The Vineyard is a hotel, restaurant and spa located near Newbury, Berkshire, United Kingdom, rated 5-star prior to 2014. It has won a number of awards and was in 2015 the primary restaurant of Chef Daniel Galmiche
. It has 49 rooms and suites, dining room, spa and conference/event facilities. It is a part of the Relais & Châteaux group and a member of Pride of Britain Hotels.

== History ==

The building was originally an 18th-century hunting lodge owned by the Foley family, who owned land locally. Grace, daughter of Thomas Lord Foley, wife of James Hamilton Earl of Clanbrassil (Viscount Limerk, Baron Clanboy) was the last of the Foley family.
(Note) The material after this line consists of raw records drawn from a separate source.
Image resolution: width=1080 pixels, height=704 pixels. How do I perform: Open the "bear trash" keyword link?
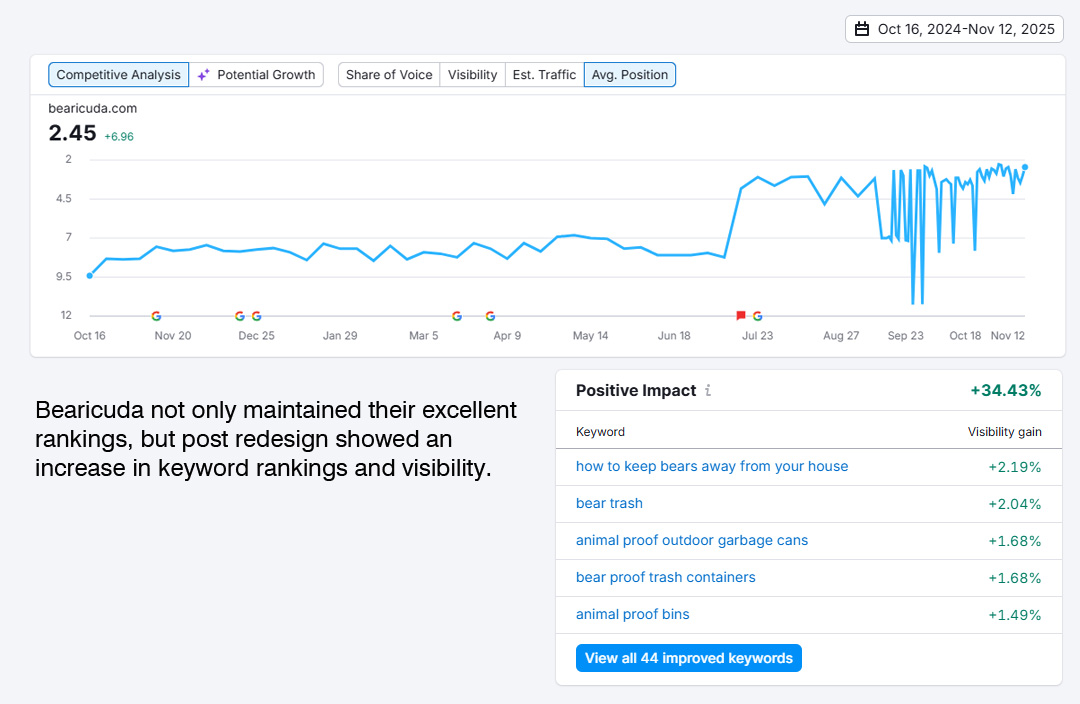click(x=609, y=503)
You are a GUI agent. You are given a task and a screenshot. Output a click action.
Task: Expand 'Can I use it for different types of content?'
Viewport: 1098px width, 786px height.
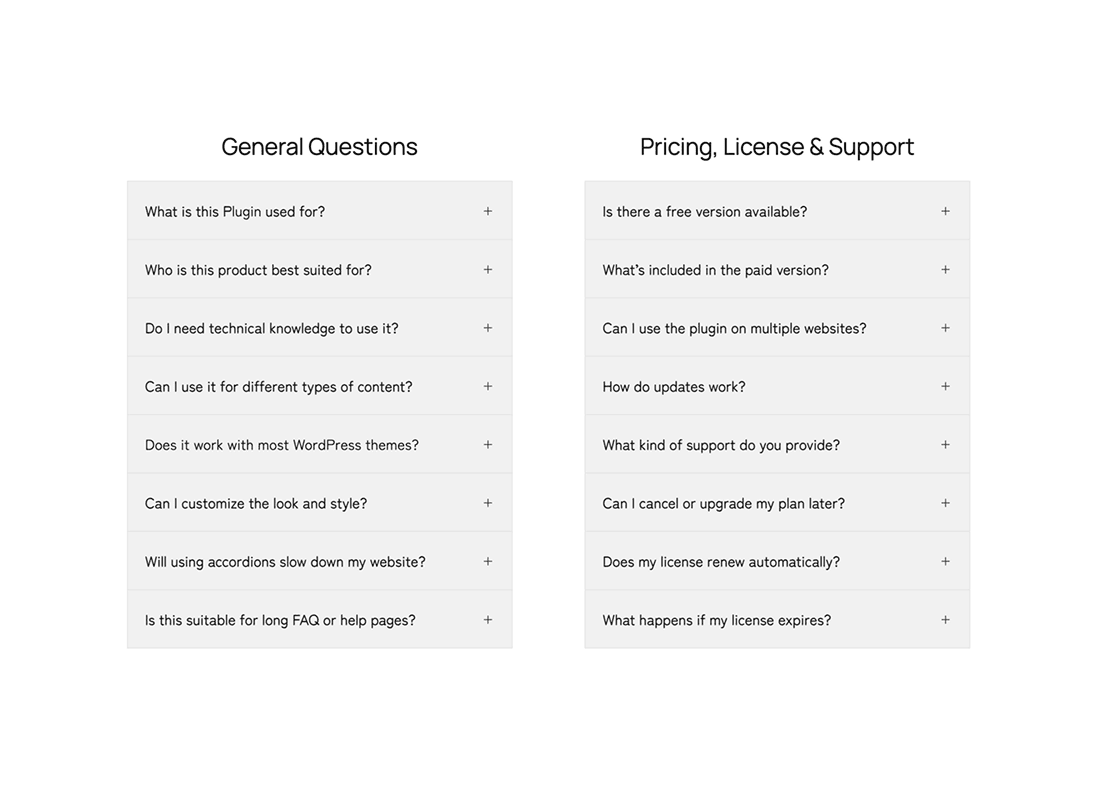coord(279,387)
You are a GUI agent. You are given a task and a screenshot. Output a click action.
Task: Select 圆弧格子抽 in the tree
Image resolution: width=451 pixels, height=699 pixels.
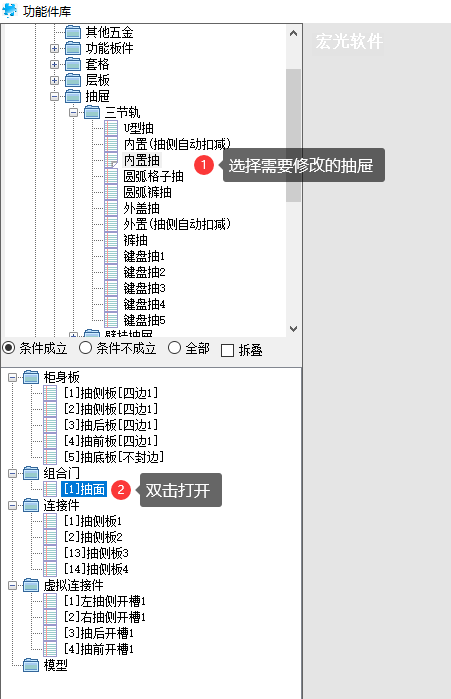153,176
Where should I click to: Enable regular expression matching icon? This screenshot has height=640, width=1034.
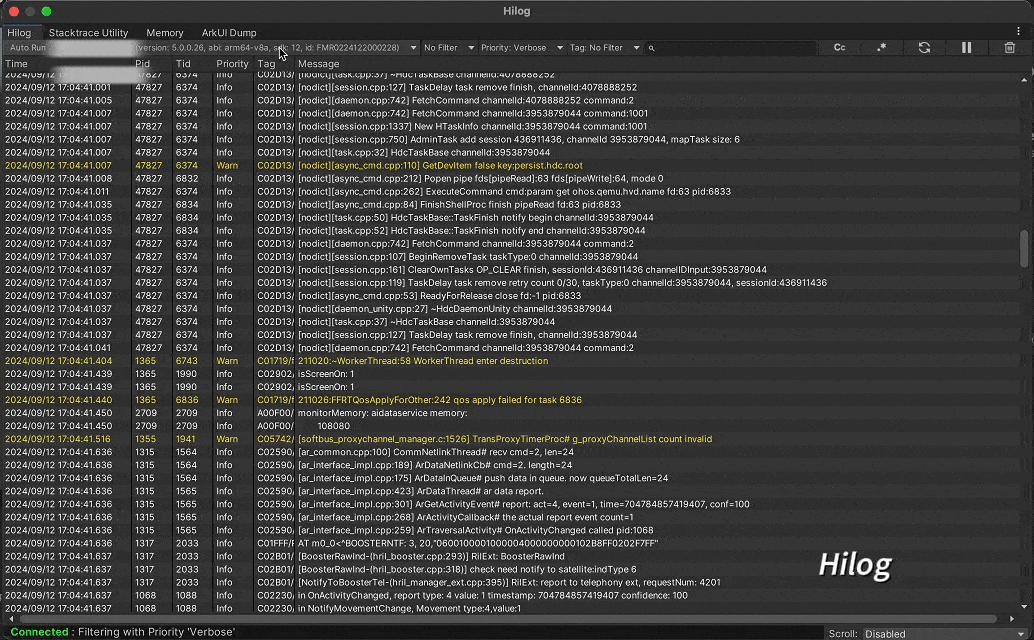[x=881, y=47]
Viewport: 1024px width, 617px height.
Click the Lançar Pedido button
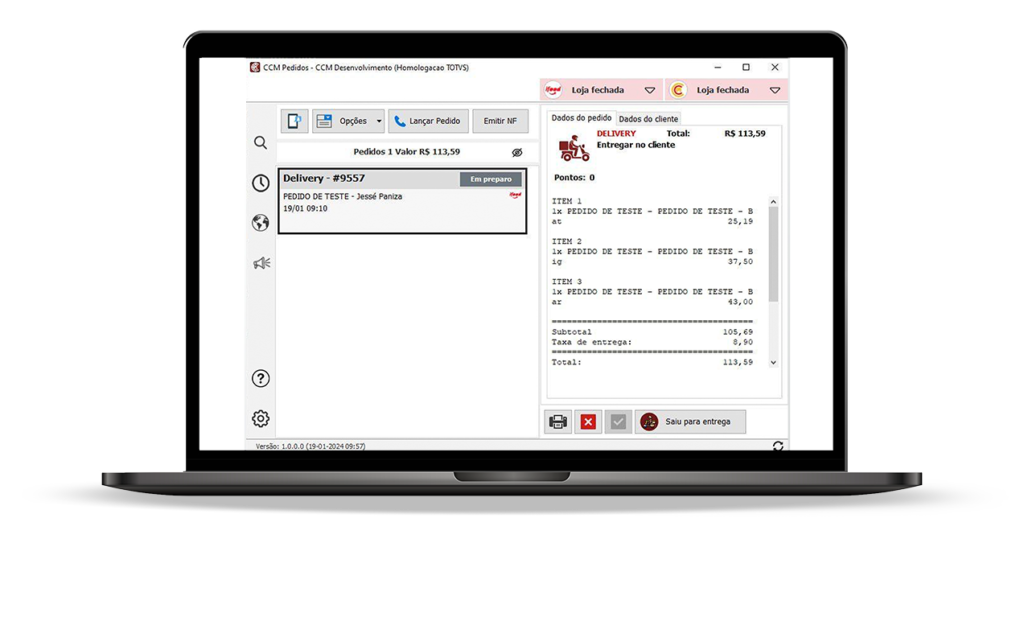pos(427,121)
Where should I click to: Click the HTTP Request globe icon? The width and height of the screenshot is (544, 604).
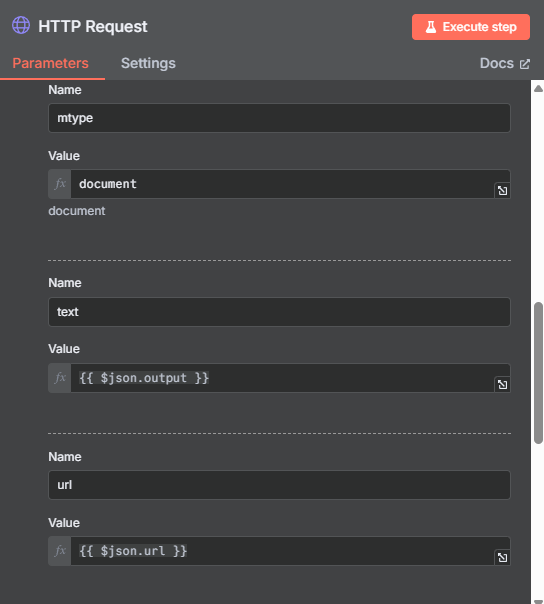click(x=21, y=25)
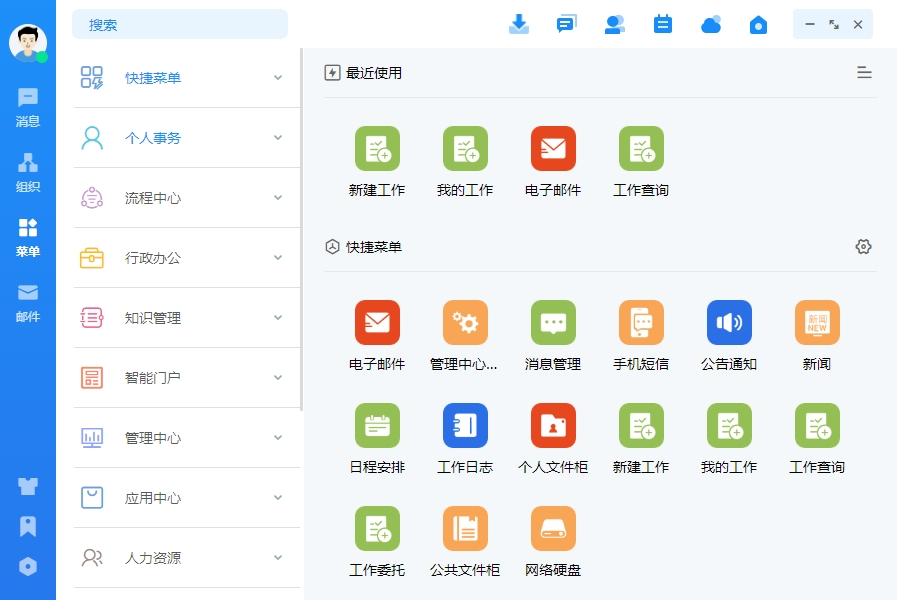Launch 日程安排 calendar shortcut
This screenshot has height=600, width=897.
[377, 426]
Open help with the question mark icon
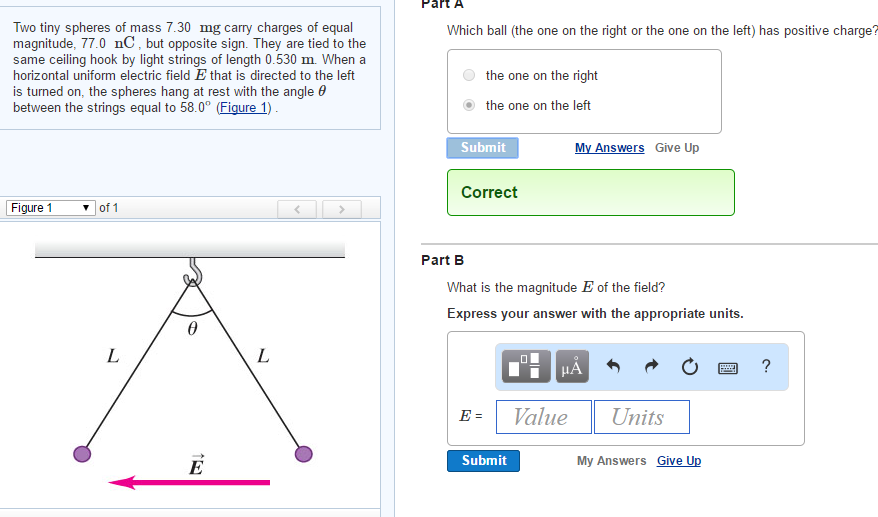Image resolution: width=878 pixels, height=517 pixels. (766, 367)
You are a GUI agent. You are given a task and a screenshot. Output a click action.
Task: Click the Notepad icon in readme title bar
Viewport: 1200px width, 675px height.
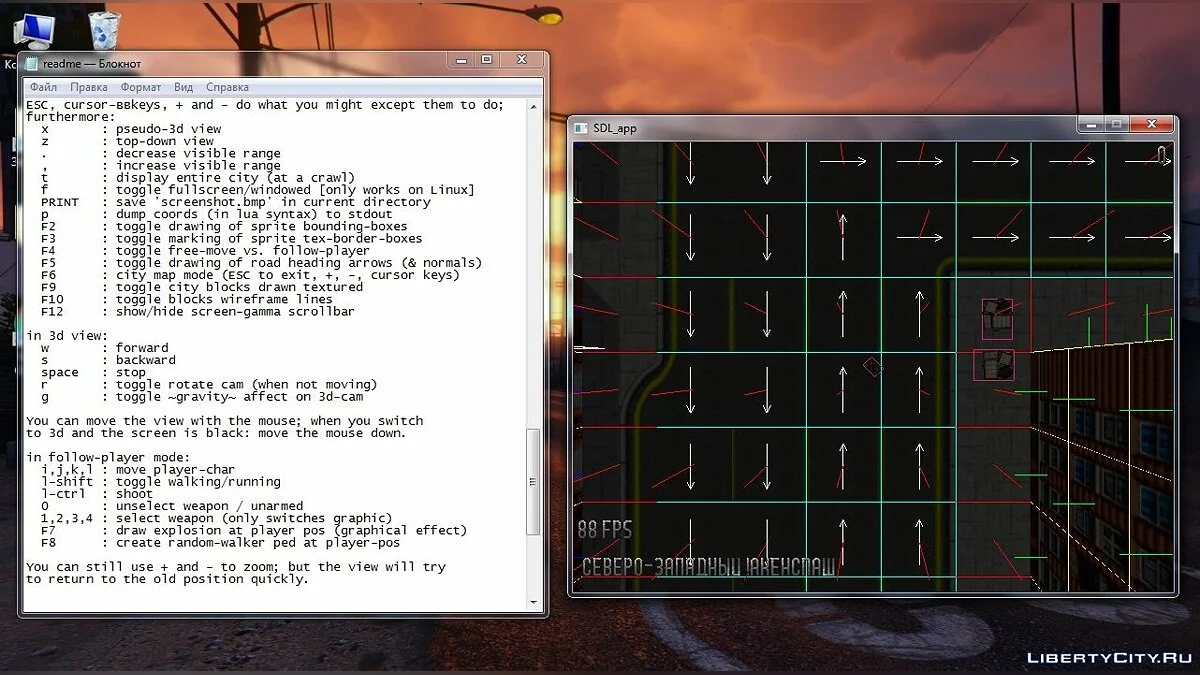[33, 64]
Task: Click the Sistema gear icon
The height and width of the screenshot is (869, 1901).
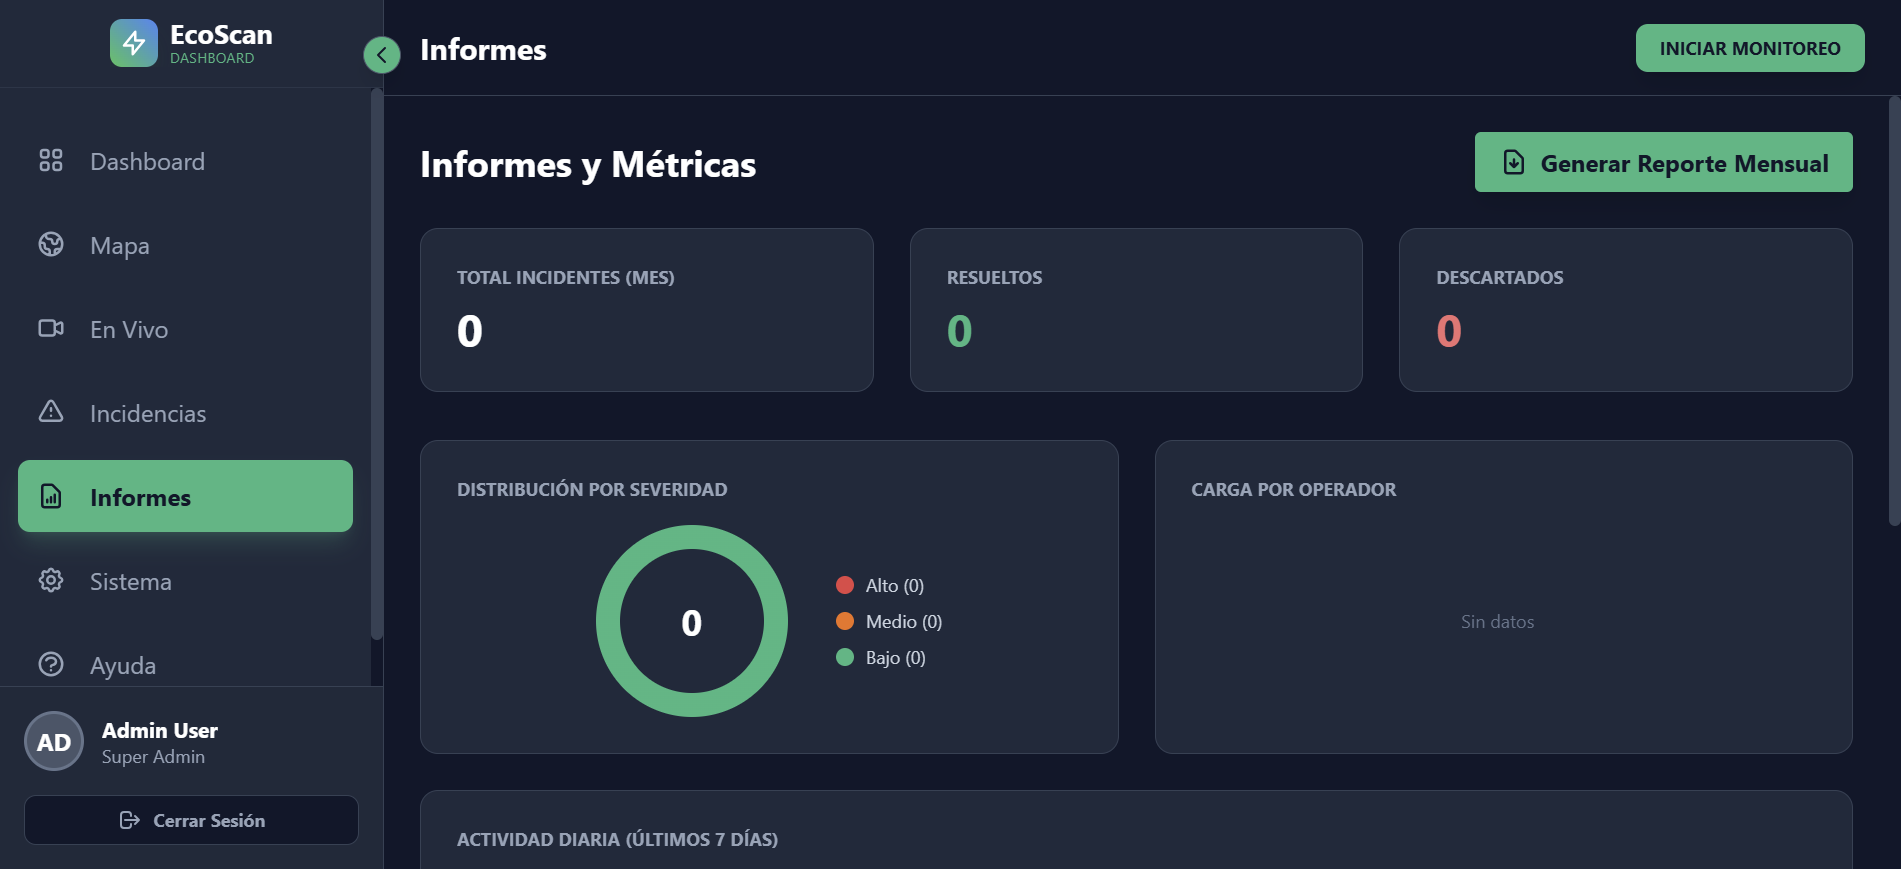Action: coord(51,581)
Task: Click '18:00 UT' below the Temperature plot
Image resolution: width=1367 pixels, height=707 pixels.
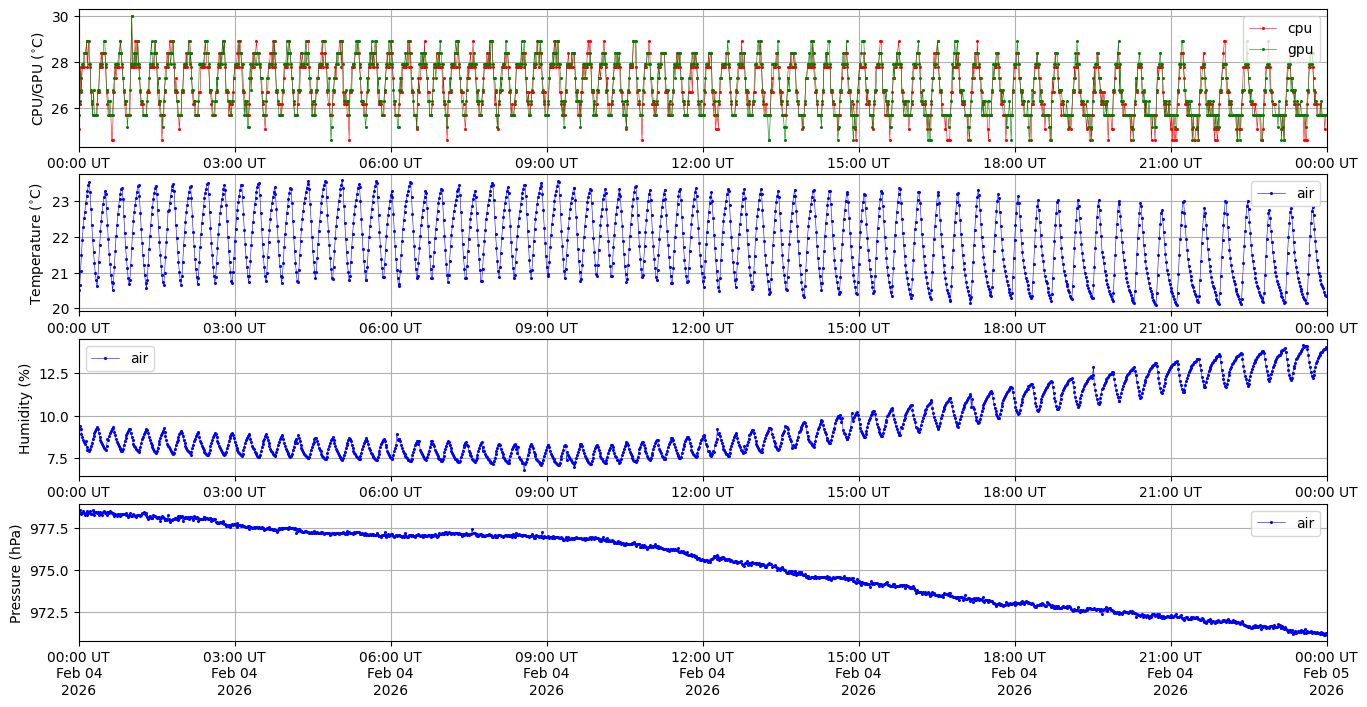Action: pyautogui.click(x=1014, y=328)
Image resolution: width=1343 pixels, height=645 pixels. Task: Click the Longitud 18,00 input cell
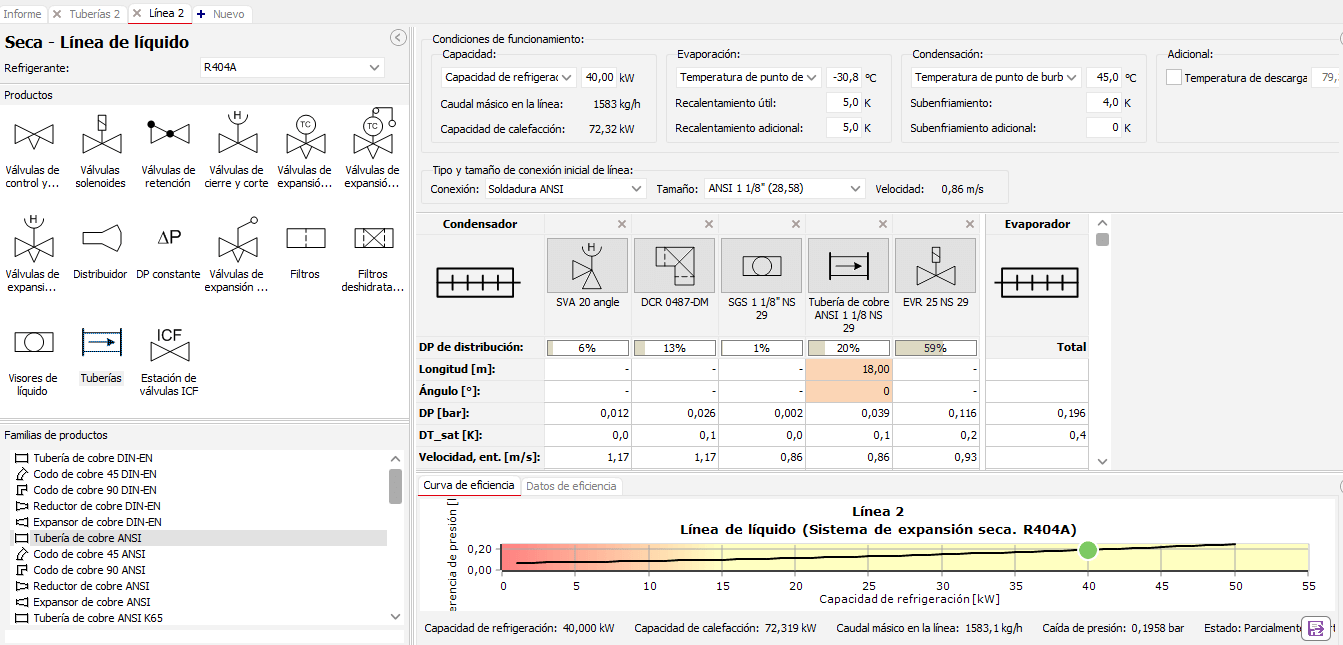point(849,369)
She died in 1748 without an heir and the land was sold to a Rev. Hartley in the mid-19th Century. The lodge was later owned by the Sutton Estate. By the 1960s the building was rented out as flats.

In 1969, Foley Lodge was converted into a restaurant and banqueting centre. In 1978 it was refurbished as The Foley Lodge hotel. Sir Peter Michael purchased the property in 1996 and relaunched it under the current name 'The Vineyard' in March 1998.

The hotel is owned by the Michael family, headed by Sir Peter Michael, who was one of the founders of Classic FM.

== Art collection ==
The hotel features sculpture and paintings by Diane Maclean, William Pye, Henri Martin, Ronald Searle, Boris Smirnoff and Doris Zinkeisen.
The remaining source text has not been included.